There are two possible approaches, explained further in the sections below:
- GPS: GPS receivers co-located with each node can be used to synchronize networks of arbitrary size.
- Over-the-air sync (or "OTA sync"): A single timing source can synchronize downstream nodes over a limited number of hops using high-resolution TSF (or "HTSF") messages provided by Talyn firmware.
The use of precise timing derived from a co-located GPS receiver meets timing requirements, but it does present trade-offs:
- A node may not have clear sky visibility to at least 5 GPS satellites at all times of the day, and thus may fail to provide a 3D fix with timing using GPS.
- The cost of a GPS receiver is high, which reduces the likelihood that client nodes (CNs) will have a GPS receiver.
This document will describe the means to meet the network timing requirements through a design that minimizes the dependence on GPS visibility, while still meeting the timing precision requirements. The design accomplishes this as follows:
- Single satellite mode: By default, a GPS chip tries to estimate latitude, longitude, altitude, and time. To solve for these 4 unknowns, it needs good visibility of at least 4 satellites. Since Terragraph nodes are stationary (i.e. latitude, longitude, and altitude are already known), and time is the only unknown, a single satellite is enough to estimate time. This design uses a GPS chip which supports single satellite mode (a.k.a. time-only mode).
- GPS survey-in mode: Used to sanitize and refine the position assist, when available.
- RF sync: Fall back to air interface timestamps from a peer sector when GPS is unavailable. Terragraph supports time propagation over 1 hop for DNs, and over 2 hops for CNs. This means that a wireless link will stay up even if one of the peers has bad GPS signal reception.
OTA sync uses nanosecond Tx/Rx timestamps with roughly 6ns accuracy to synchronize absolute time between Terragraph nodes. This mechanism involves a two-way timestamp exchange and compensates for estimated OTA propagation delay, making timing error independent of link distance.
Sectors on downstream nodes are synchronized via a common 1pps signal going to all sectors on the node. Each second a SW-HTSF 1pps message is sent from the sector that is RF synced to all other sectors on the node. The common 1pps signal does not need to be phase or frequency aligned to the timing reference; all phase and frequency correction is done in software so only a fairly reliable local clock is required.

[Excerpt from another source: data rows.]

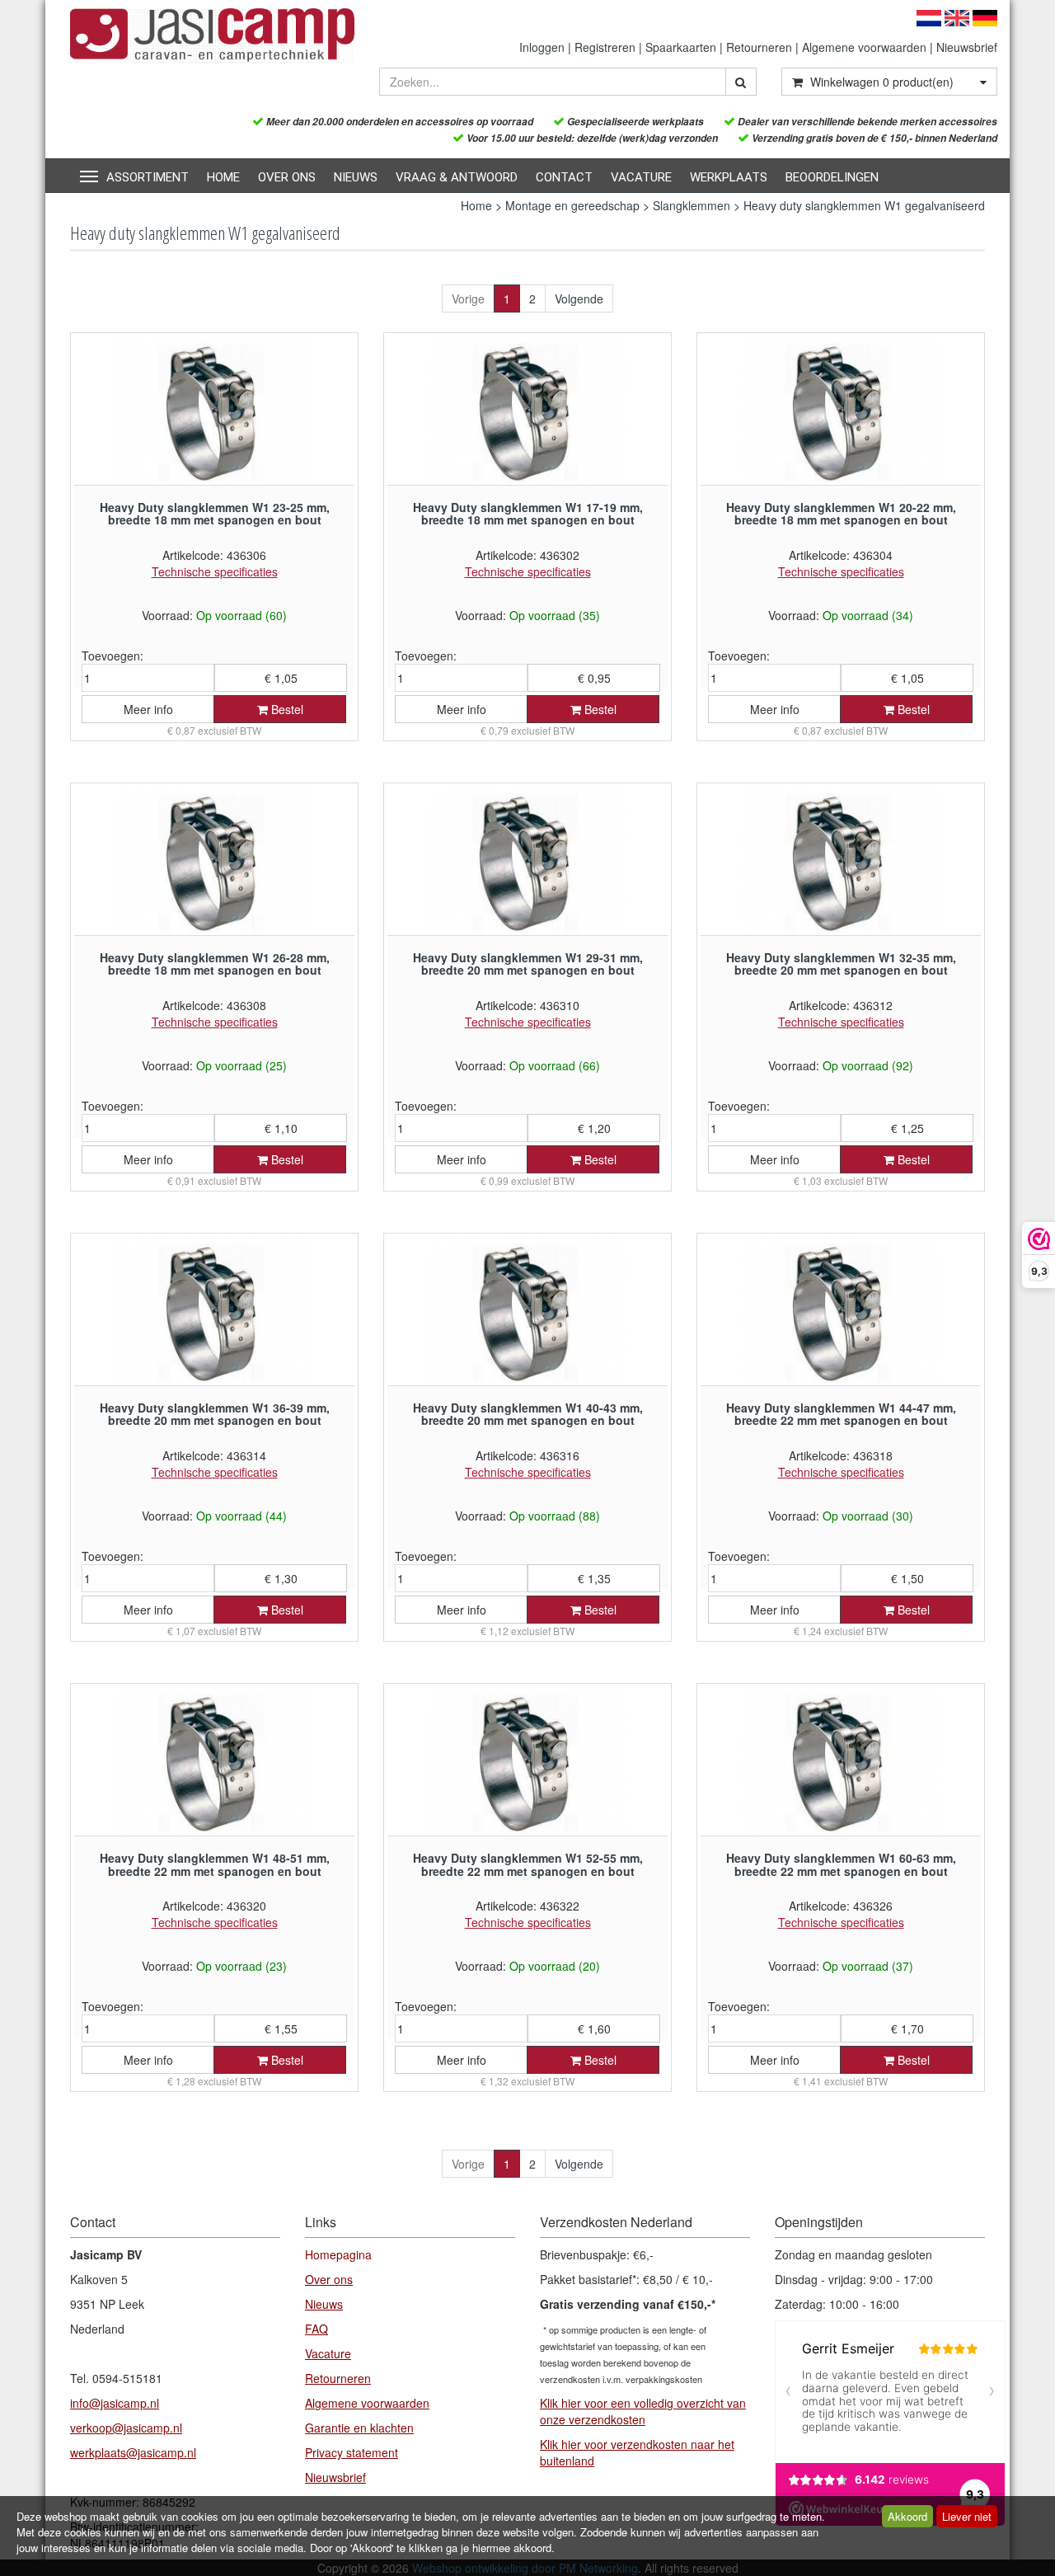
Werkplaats (728, 177)
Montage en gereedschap (572, 205)
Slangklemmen (691, 205)
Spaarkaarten (680, 47)
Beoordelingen (832, 177)
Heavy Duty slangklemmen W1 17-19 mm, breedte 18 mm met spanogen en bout (528, 513)
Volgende (579, 298)
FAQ (316, 2328)
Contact (564, 177)
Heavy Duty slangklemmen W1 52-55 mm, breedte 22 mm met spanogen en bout (528, 1864)
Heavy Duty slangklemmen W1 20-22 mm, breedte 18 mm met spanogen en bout (841, 513)
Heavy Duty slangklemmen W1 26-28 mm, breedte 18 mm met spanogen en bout (215, 963)
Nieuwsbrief (966, 47)
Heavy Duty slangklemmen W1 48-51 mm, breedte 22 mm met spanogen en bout (215, 1864)
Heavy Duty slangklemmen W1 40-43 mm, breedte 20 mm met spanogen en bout (528, 1413)
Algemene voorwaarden (864, 47)
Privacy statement (351, 2452)
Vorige (468, 298)
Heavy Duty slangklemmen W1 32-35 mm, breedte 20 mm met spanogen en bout (841, 963)
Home (223, 177)
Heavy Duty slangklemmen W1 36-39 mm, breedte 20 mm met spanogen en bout (215, 1413)
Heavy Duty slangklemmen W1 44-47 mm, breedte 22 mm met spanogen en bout (841, 1413)
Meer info (148, 709)
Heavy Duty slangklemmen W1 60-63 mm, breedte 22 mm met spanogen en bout (841, 1864)
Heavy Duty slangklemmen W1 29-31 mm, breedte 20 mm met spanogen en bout (528, 963)
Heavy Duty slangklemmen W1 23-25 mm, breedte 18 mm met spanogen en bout (215, 513)
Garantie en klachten (359, 2427)
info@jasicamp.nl (114, 2403)
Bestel (285, 709)
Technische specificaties (215, 571)
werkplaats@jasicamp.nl (133, 2452)
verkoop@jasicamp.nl (126, 2427)
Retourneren (759, 47)
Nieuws (355, 177)
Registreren (604, 47)
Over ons (287, 177)
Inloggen (542, 47)
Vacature (641, 177)
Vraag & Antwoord (457, 177)
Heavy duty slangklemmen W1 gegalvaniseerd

- Inter-sector sync requires a common 1pps signal to all basebands. The signal can be generated by a GPS module, a dedicated clock chip ("system synchronizer"), or a PPS output from the host processor if available (ex. PTP hardware clock).
Trade-offs and limitations:
- Max hops: The default Terragraph frame structure tolerates up to 1µs of timing error, which will limit the possible number of wireless hops from the timing source. Up to 5 hops of OTA sync has been verified on an OTA network, but a larger number of hops should be feasible.
- Y-street: The current implementation does not support all deployment scenarios with Y-street topologies. Specifically, there is no mechanism for a Y-street "root node" to decide which of two DN peers both in PPS sync should be used as the source of timing. Additionally, at the Y-street root node time cannot flow in one leg and out the other: there is no mechanism in wireless firmware to support this scenario, so the second leg will not ignite. There is no issue with time flowing from the root node to multiple DN peers.
- Mesh support: When a node is configured for SW-HTSF sync, the decision about which sector to use as the timing source is made locally by the E2E minion without knowledge about the path the timing signal took. In order to avoid timing loops in mesh networks (which would result in loss of synchronization) any change in the timing path (e.g. due to an upstream link going down) requires a full link re-ignition. The current software implementation accomplishes this through a configurable timer. This may limit the size and complexity of mesh networks where GPS-free operation is practical or desired.
- Dynamic PPS timestamp source: Current software does not support dynamically changing the PPS timestamp source. Therefore, a node cannot dynamically switch between using a local GPS as the timing reference and OTA sync (e.g. when GPS loses sync). Additional changes in the E2E minion would be required to support this scenario, but no wireless firmware changes are required.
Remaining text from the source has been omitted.